A cancellare questa mancanza venne in soccorso del portale il progetto Influencer, lanciato nel 2012. L’idea, in questo caso, era molto semplice, ma di fatto solo un portale come LinkedIn avrebbe potuto portare a termine una simile iniziativa: gli opinion leader, gli esperti, insomma, gli influencer – una su tutti: Arianna Huffington – iniziarono così a produrre contenuti ad hoc per il portale.
Arianna Huffington, insieme a Jonah Peretti, successivamente fondatore di BuzzFeed, fondarono il famoso Huffington Post.
Qui trovi l’approfondimento sul portale più virale del web: BuzzFeed, e se esistesse una ricetta per i contenuti virali?
Gli influencer erano portati a produrre un gran numero di contenuti in quanto ogni post riceveva in media 30.000 visualizzazioni, con picchi oltre i due milioni, cifre che un blog personale, per quanto seguito, difficilmente avrebbe potuto raggiungere.
LinkedIn ci guadagnava ottimi contenuti e quindi utenti soddisfatti – nonché, di conseguenza, nuovi iscritti. Gli utenti ci guadagnavano informazioni utili e interessanti.
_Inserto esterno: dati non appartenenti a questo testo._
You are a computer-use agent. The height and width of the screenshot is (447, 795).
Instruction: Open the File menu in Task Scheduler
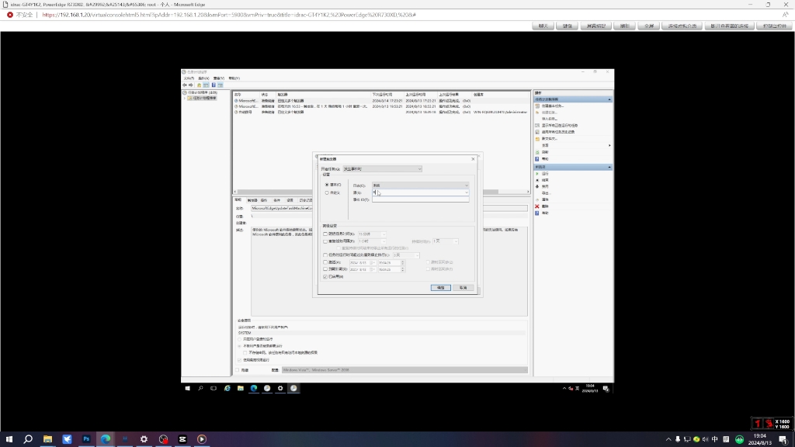click(x=189, y=78)
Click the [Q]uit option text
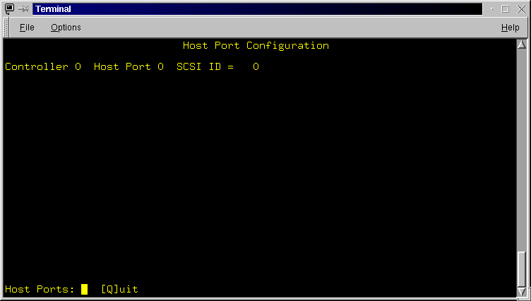The image size is (531, 301). coord(119,289)

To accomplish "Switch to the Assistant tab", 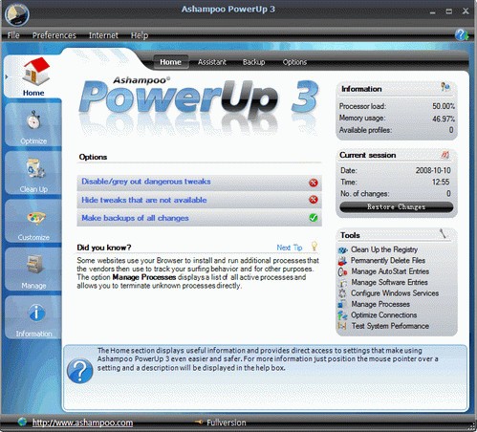I will [211, 62].
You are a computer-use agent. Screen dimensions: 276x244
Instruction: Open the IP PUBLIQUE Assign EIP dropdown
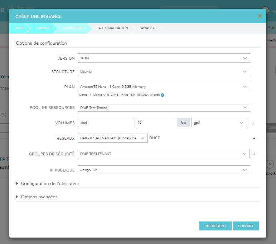(164, 170)
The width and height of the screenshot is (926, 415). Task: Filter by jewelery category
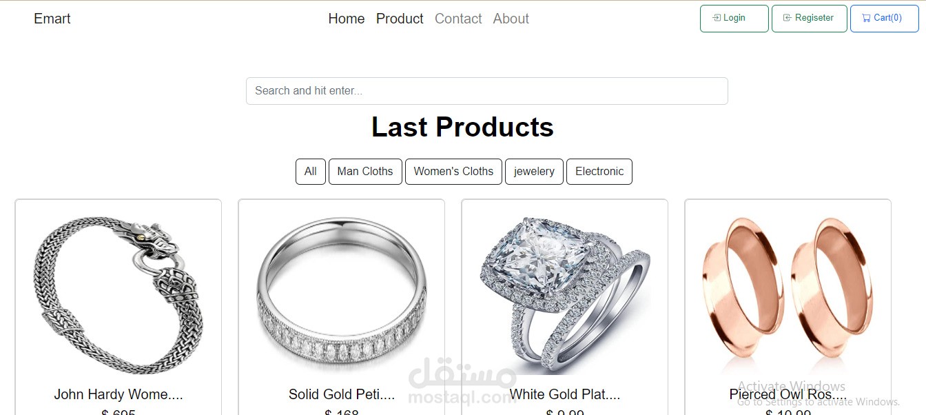534,172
Gli influencer, beh, loro ci guadagnavano prima di tutto una visibilità enorme.
Conclusioni
Ecco, queste sono le armi con le quali LinkedIn ha assaltato la rete e si è ritagliato una enorme fetta di pubblico, che cresce ancora giorno dopo giorno.
Se sei arrivato fino a qui e se hai letto tutto questo post con attenzione, sono sicuro che anche tu hai già capito che sì, LinkedIn è esattamente il caso studio di lancio digitale da studiare a fondo per comprendere non tanto le tattiche, quanto il modo di pensare tipico dei migliori growth hacker.
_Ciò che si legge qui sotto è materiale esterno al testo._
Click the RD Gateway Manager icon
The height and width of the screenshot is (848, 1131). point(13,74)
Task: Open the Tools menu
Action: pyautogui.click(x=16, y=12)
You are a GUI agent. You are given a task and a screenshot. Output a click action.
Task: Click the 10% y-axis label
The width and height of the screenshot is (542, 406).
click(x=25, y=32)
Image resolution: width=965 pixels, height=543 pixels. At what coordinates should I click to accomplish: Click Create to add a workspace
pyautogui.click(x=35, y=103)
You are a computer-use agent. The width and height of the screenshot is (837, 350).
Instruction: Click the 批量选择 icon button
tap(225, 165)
Dalla strategia Freemium al Double Viral Loop, passando per i continui aggiornamenti basati sulle analisi degli utenti per arrivare alle fondamentali acquisizioni, ogni passo della società di Hoffman è il capitolo di un manuale da cui prendere spunto di volta in volta per affermare il proprio business attraverso la rete.
Prepara una strategia, attieniti ad essa, trova i tuoi punti di forza e, soprattutto, non togliere mai gli occhi dai tuoi utenti!